もっとも、この音階は日本人にとってはきわめて自然な音階なので「新しさ」よりは「懐かしさ」を感じてしまい、それ故にこの作品が日本人に受け入れられる要因にもなっているのですが、ヨーロッパの人であるドヴォルザークにとってはまさに新鮮な「アメリカ的語法」だったのです。
とは言え、調べてみると、スコットランドやボヘミアの民謡にはこの音階を使用しているものもあるので、全く「非ヨーロッパ的」なものではなかったようです。
しかし、それ以上にドヴォルザークを驚かしたのは大都市ニューヨークの巨大なエネルギーと近代文明の激しさでした。そして、それは驚きが戸惑いとなり、ボヘミアへの強い郷愁へとつながっていくのでした。
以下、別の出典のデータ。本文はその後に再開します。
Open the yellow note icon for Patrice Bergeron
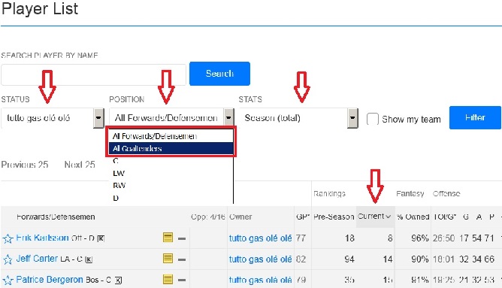The image size is (502, 288). 168,279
どれほど新しい「音楽的語法」であってもそれは何処まで行っても「手段」にしか過ぎません。
おそらく、この作品が多くの人に受け容れられる背景には、そう言うアメリカ体験の中でわき上がってきた驚きや戸惑い、そして故郷ボヘミアへの郷愁のようなものが、そう言う新しい音楽語法によって語られているからです。
「この曲はボヘミアの郷愁を歌った音楽であると同時にアメリカの息吹に触れることによってのみ生まれた作品である」という言葉に通りに、ボヘミア国民楽派としてのドヴォルザークとアメリカ的な語法が結びついて一体化したところにこの作品の一番の魅力があるのです。
ですから、この作品は全てがアメリカ的なもので固められているのではなくて、まるで遠い新世界から故郷ボヘミアを懐かしむような場面あるのです。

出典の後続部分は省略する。